To get around this limitation, Iliuk and his colleagues looked for phosphoproteins in circulating extracellular vesicles (EVs) like microvesicles and exosomes, which are known to contain genetic material and proteins from their cells of origin.
Various researchers are exploring exosomes as potential clinical samples, and diagnostics companies like Exosome Diagnostics and NX Prenatal are using measurements of exosome-bound RNA and proteins to detect and assess conditions including prostate cancer and preterm birth.
In a paper published earlier this year in Proceedings of the National Academy of Sciences, Iliuk and his co-authors looked at plasma EVs in 30 breast cancer patients and six healthy controls and identified 144 proteins more highly phosphorylated in the cancer patients.
Following up on four of those proteins using a targeted mass spec analysis on a Thermo Fisher Q Exactive HF instrument, they found that three of them, RALGAPA2, PKG1, and TJP2, showed significantly higher phosphorylation levels in breast cancer patients than in controls.
Iliuk cited as one key to the work a phosphoprotein enrichment method Tymora has been developing under a Phase II SBIR grant from the National Institutes of Health the company received in 2015.
Called PolyMAC, the approach uses soluble nanopolymers functionalized with metal ions to capture phosphoptides in complex mixtures. The other aspect, which Iliuk and his colleagues have developed since the work presented in the PNAS study, is an improved workflow for capturing target EVs and extracting the phosphoproteins inside.
In the PNAS study, the researchers used ultracentrifugation to collect EVs, however, Iliuk said, this approach has poor reproducibility and low rates of EV recovery.
"We've since created a microfluid-based approach where we use a microfluidics cartridge to capture the EVs," he said.

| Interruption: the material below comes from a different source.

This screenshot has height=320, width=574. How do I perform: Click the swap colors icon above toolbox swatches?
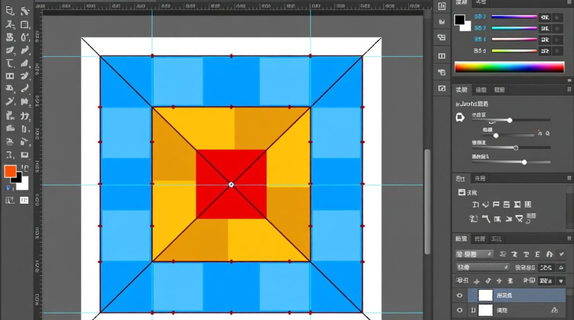point(25,168)
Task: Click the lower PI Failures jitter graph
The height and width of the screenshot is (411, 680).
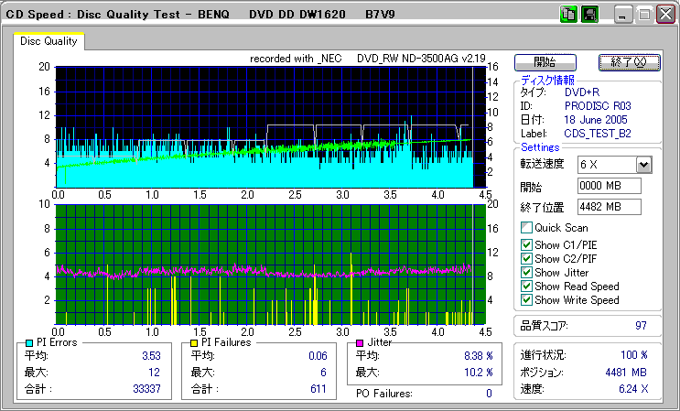Action: point(265,264)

This is followed by in situ extraction of the target molecules using the application of a small amount of voltage, which Iliuk said allows the researchers to access the phosphoproteins inside without degrading them in the process.
While the work is still in its early stages, Iliuk said he envisions the approach as an additional option for liquid biopsies beyond analysis of circulating tumor cells and ctDNA. He cited research using RPPA to look at protein signaling in patient tumor tissue.
"We are able to do that at the liquid biopsy stage, so we don't have to take a biopsy or wait for the tumor to appear," he said. "We can monitor the disease constantly instead of only when the biopsies are available."
Iliuk said Tymora is currently looking for commercial collaborators in oncology with which to further explore the approach in certain cancers. The company is also working on an internal project using phosphoproteomic analysis of EVs in urine for monitoring bladder cancer recurrence after surgery.
"We have found quite a bit of phosphorylation differences between bladder cancer patients and normal individuals, so we are trying to develop our own assay and move into the diagnostic area," he said.
Additionally, the company is working to commercialize its microfluidic EV capture and extraction platform as a tool for other researchers working with EVs, Iliuk said.